Over 2,200 RTI appeals pending

PUNE: More than 2,200 appeals addressed to the divisional appellate authority under the Right to Information (RTI) Act, 2005, are pending with the regional information officer in Pune division.
The cases pertain to appeals filed over the last two years by individuals and organisations under the act, which were not disposed of to the satisfaction of the applicants.

Disclosing this on Saturday, Vijay Kuvalekar, Maharashtra state information commissioner (Pune revenue division), called for faster disposal of cases at the lower level, as also for increase in the staff strength in the commissioner’s office. Kuvalekar’s office has jurisdiction over appeals under the act in the districts of Pune, Kolhapur, Solapur, Sangli and Satara, which comprises the area of Pune division.

Kuvalekar was speaking at a workshop on the act organised for students by the Pune chapter of the Public Concern for Governance Trust (PCGT) at the Police Sanskrutik Bhavan, Shivajinagar. The event was organised on the occasion of the completion of the second anniversary of Parliament’s implementation of the RTI Act.
“The Pune office has a sanctioned staff of 17 people, including two desk officers and three stenographers. However, we got a senior grade stenographer only in the first week of this month,” said Kuvalekar.
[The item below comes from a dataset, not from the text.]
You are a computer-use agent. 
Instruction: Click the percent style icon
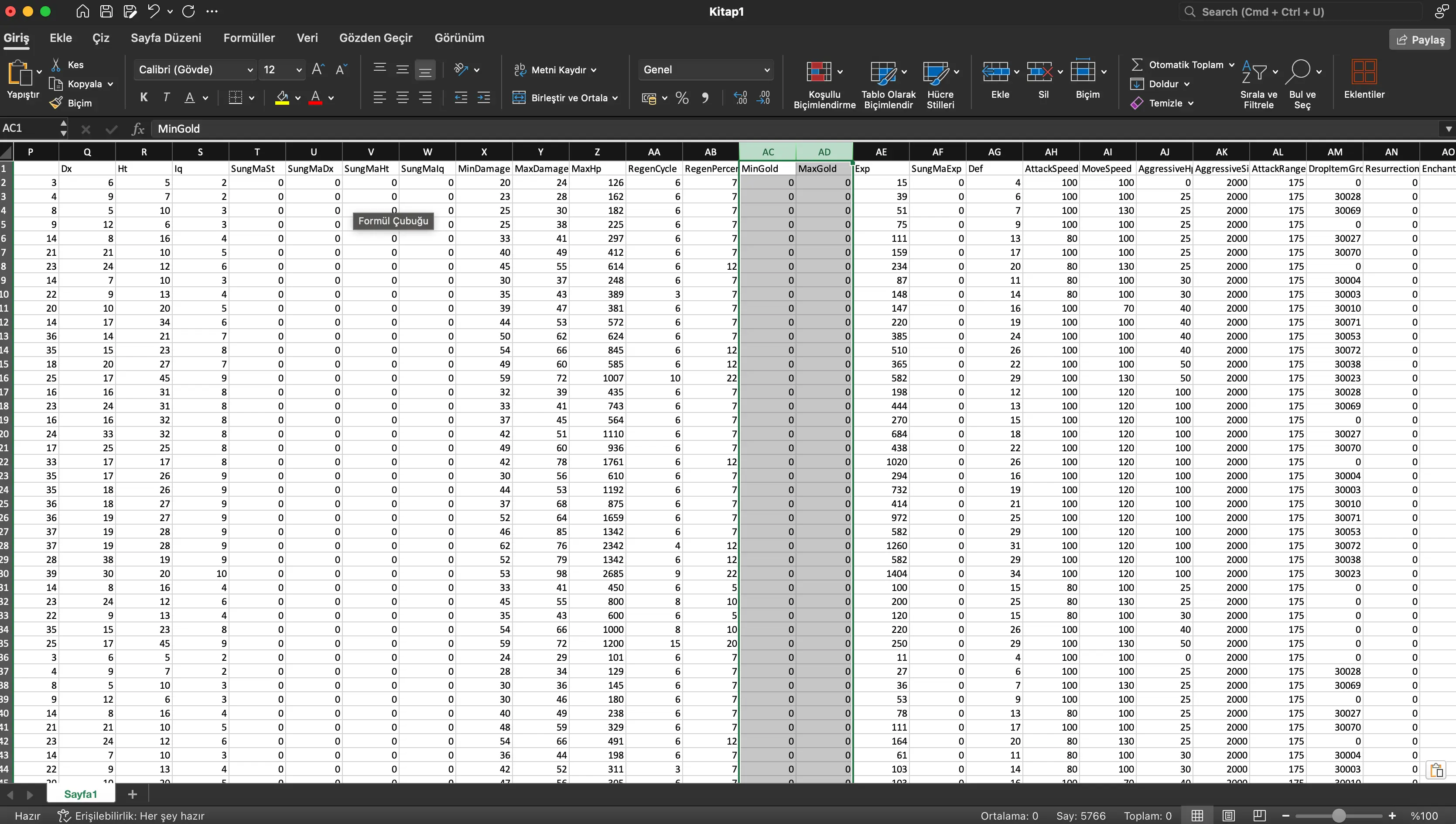[x=682, y=98]
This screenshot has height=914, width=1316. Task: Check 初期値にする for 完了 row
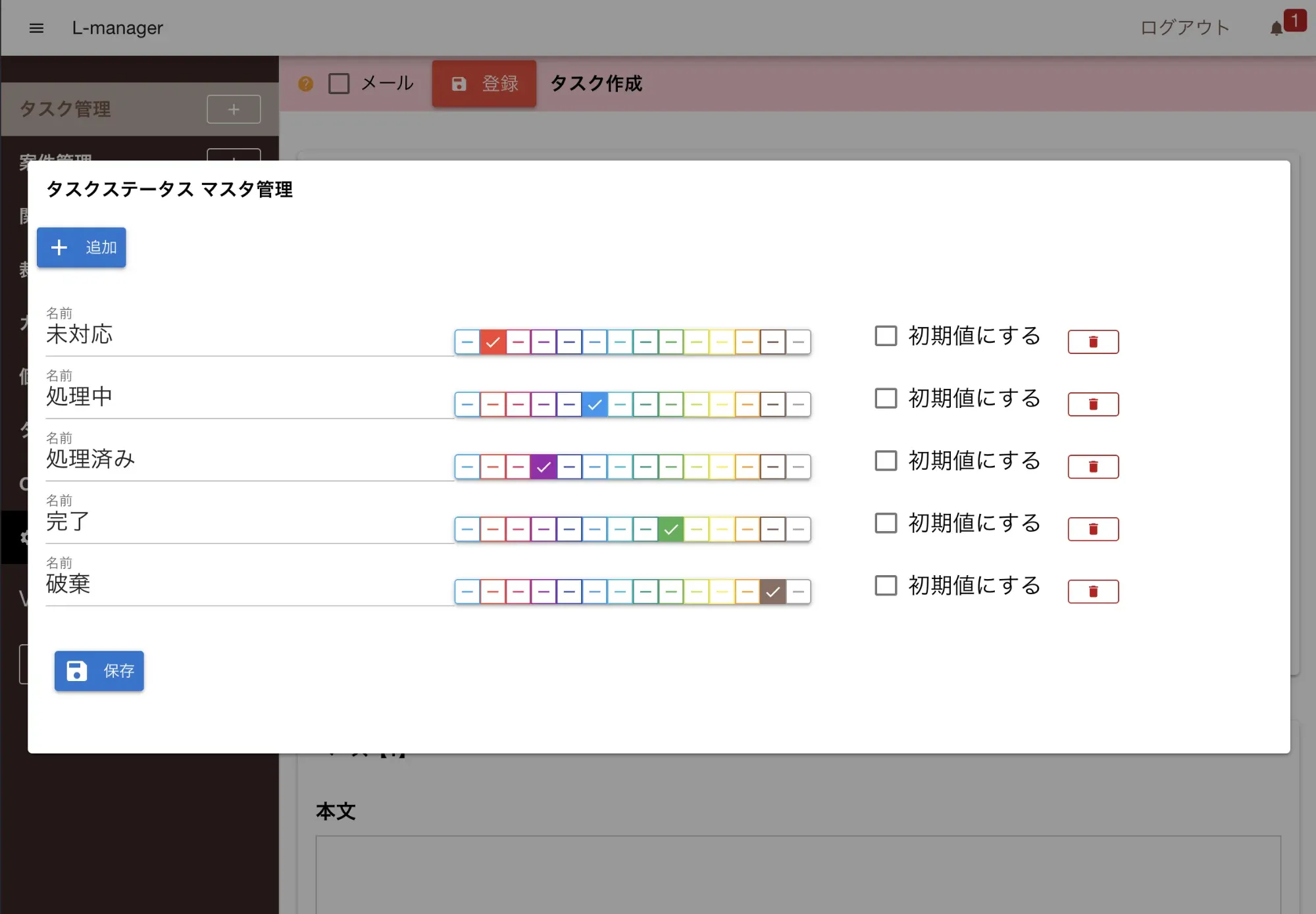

He mentioned instances during the first few months of the office’s existence when many official orders were written by him due to the absence of a full-time qualified stenographer. “I have had series of meetings with the chief minister and put forward some proposals for changing the layout of the office. Technical factors like ban on fresh recruitment and transfer rules create hindrances,” he said.
Without getting drawn into official reasons for delays, Kuvalekar suggested a more open process at the lower levels for furnishing information which will make appeals necessary only in extreme cases.

G B Deshmukh, former Union cabinet secretary and president of PCGT Pune chapter, termed the act as the means to achieving atransparent public governance. “It is not only a matter of securing information, but also utilising it for purposeful business,” he said.